» **ARTICLE**:
<<<<

Is there an unsaid rule that bar cookies have to be heavy and gooey? Two weeks ago, we picked up a cup of coffee on our way to the park so that the little monkey could continue his path of destruction outside our apartment, and I fell for something in the bakery case called peach shortbread, cut into bars. But instead of being thick and intense, it was delicate, light and barely sweet — a thin layer of shortbread, even thinner slices of peach and the faintest sprinkling of streusel on top. I knew I had to share it.
And it wasn’t until I had jotted down “peach streusel bar” on my to-do list that I remembered a recipe for brown butter peach bars from that I found in a preview of The Big Sur Bakery Cookbook in The New York Times nearly three years ago, and have pined for since. (This recipe didn’t make it into the cookbook, but a rhubarb version — that looked almost as time-consuming and delicious — did.) Every summer, I swear, I’m going to summon the energy to make them. First, you make a peach jam from fresh peaches. It involves a candy thermometer. It takes an hour to cook. Then you brown butter and freeze it until solid. Then you make a crumb base with this butter, bake it for 20 minutes and let it cool. Then you make a custard filling with fresh vanilla bean, and brown more butter. This filling is spread over the baked crust, the peach jam is dolloped over that, and you bake it for 30 minutes more. I have no doubt that nirvana ensues, in fact, a reader recently told me that she tried them and they were absolutely worth it. But I got tired just typing this paragraph and I realized it was time for me to admit that it might not be worth it to me, especially since so much of time right now is spent doing things like this.
Besides, the easiest fruit cookie bar on earth is already in these archives. I played around with it a bit: I browned the butter, in homage to that recipe I’m never going to make, added a faint whiff of spices and messed with the proportions a little, putting more crumb on the bottom and just a sprinkle on top. You won’t believe how thin and light a shortbread bar can be, and yet with more flavor than something twice as thick and gooey. And you won’t believe how little time — even with the brown butter step — this takes and how fitting that makes them for a weekend that you’d rather spend soaking up the last of summer.

>>>>

» **EXERCISE REQUIREMENTS**:
Rewrite the stretch of the peach bar piece from "Is there an" through "to share it.", changing "coffee" to "tea".

» **RAW DATA**:
<<<<

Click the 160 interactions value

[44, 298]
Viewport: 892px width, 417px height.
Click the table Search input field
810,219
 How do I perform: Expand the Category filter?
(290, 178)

>>>>
<<<<

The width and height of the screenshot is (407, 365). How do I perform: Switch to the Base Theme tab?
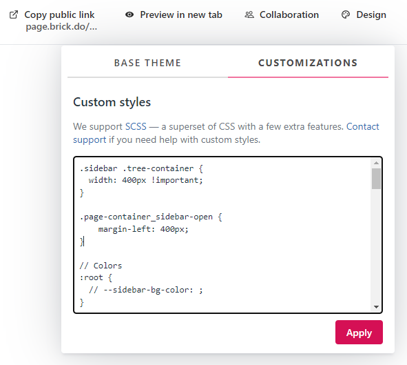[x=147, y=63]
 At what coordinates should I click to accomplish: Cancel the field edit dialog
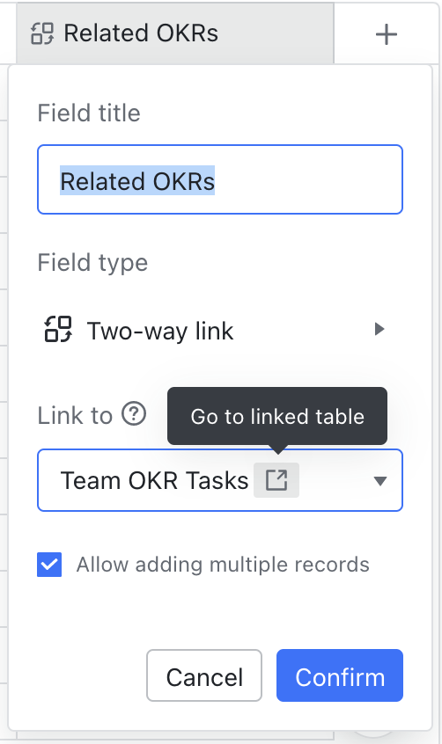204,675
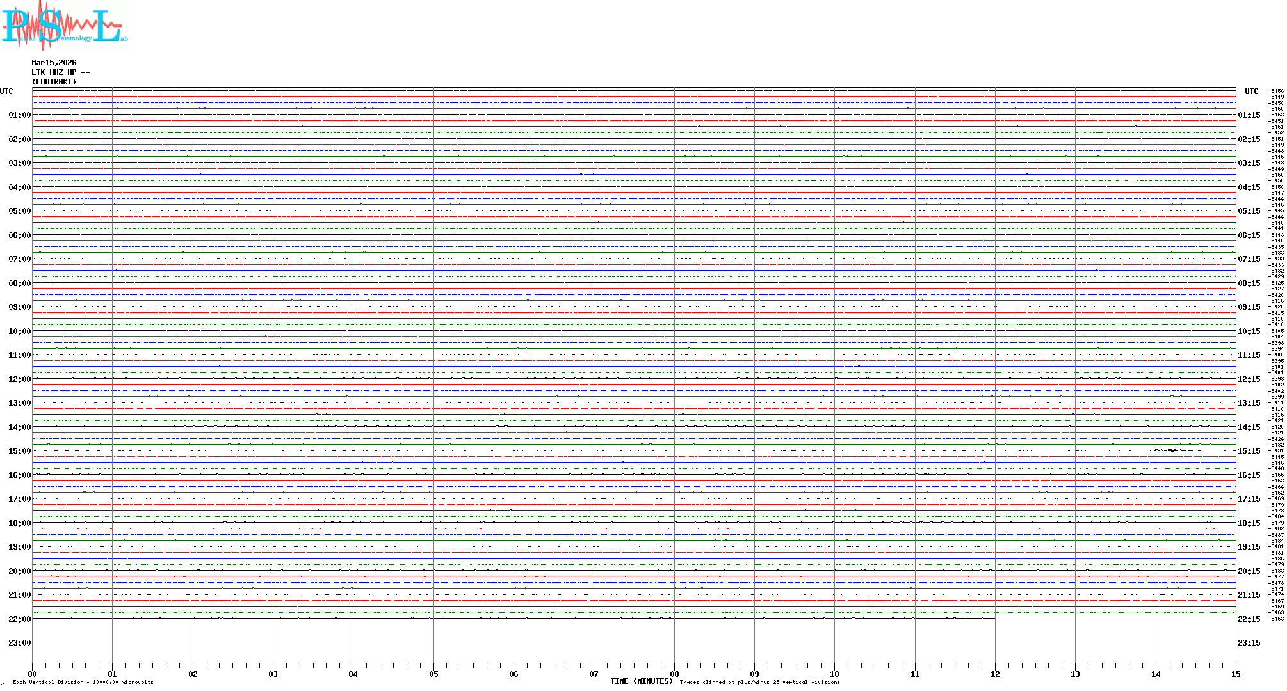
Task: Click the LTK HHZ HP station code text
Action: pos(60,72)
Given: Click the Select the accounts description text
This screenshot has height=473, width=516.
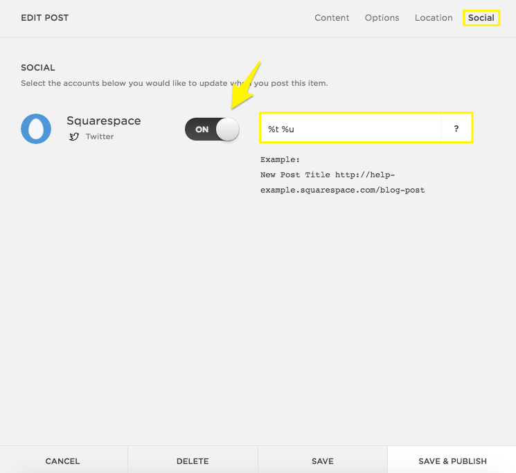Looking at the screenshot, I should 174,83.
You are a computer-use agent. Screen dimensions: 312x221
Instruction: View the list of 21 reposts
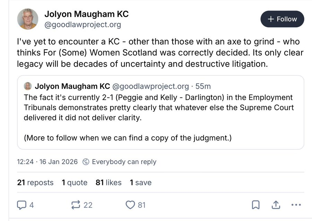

>>>>
<<<<

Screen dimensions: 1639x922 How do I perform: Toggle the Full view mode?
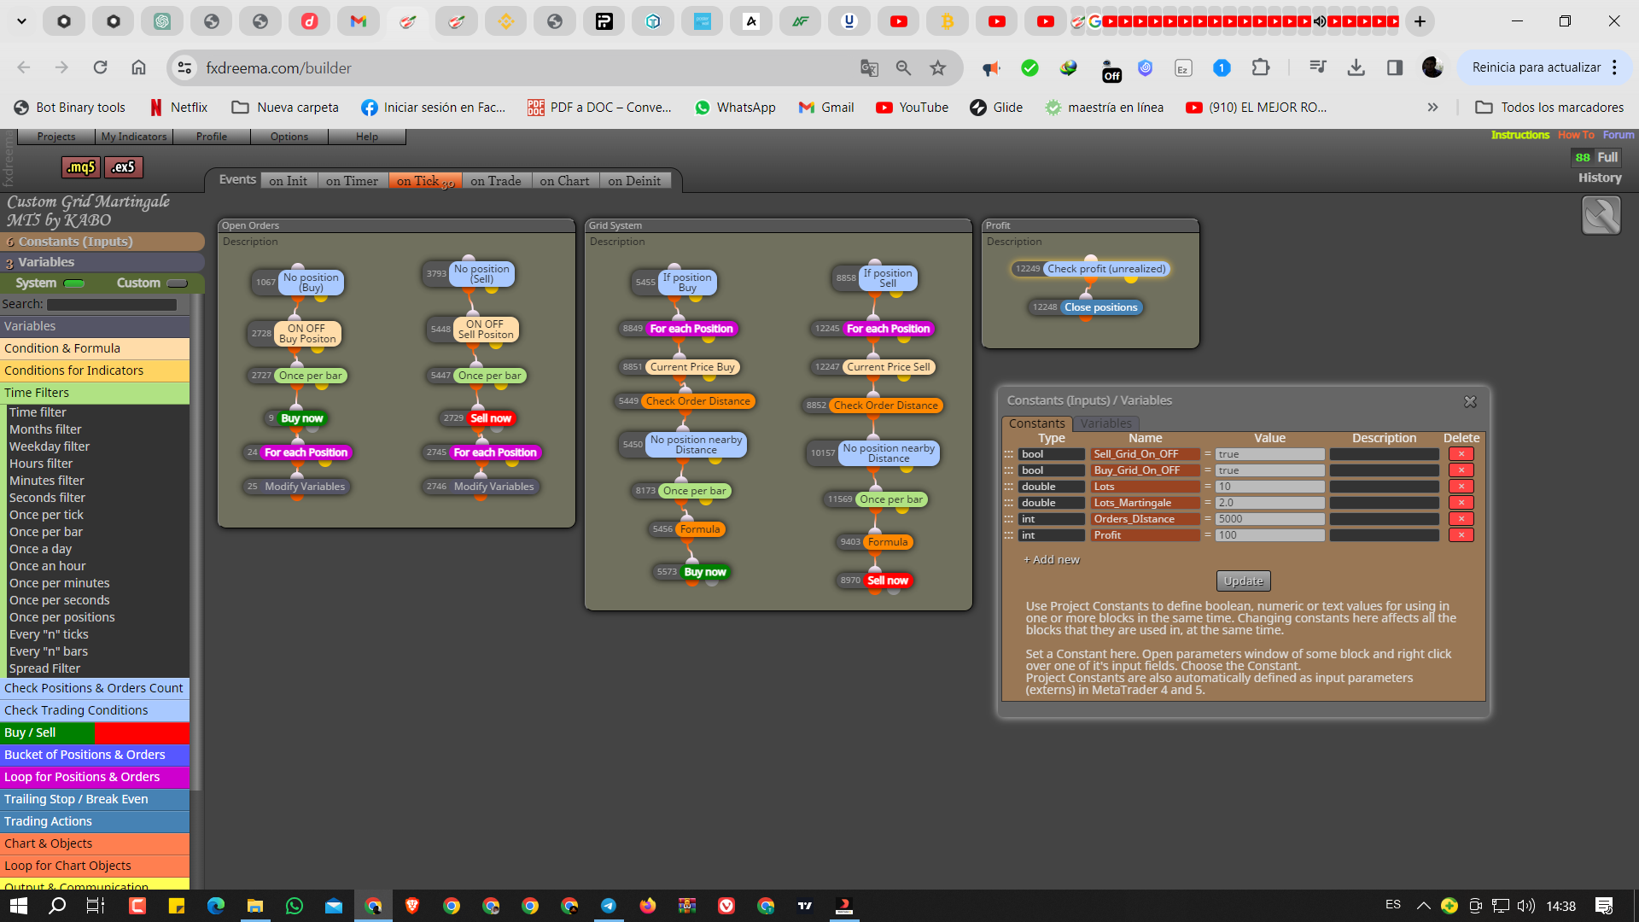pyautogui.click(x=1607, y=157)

>>>>

» **RESPONSE TO THE EXERCISE**:
Is there an unsaid rule that bar cookies have to be heavy and gooey? Two weeks ago, we picked up a cup of tea on our way to the park so that the little monkey could continue his path of destruction outside our apartment, and I fell for something in the bakery case called peach shortbread, cut into bars. But instead of being thick and intense, it was delicate, light and barely sweet — a thin layer of shortbread, even thinner slices of peach and the faintest sprinkling of streusel on top. I knew I had to share it.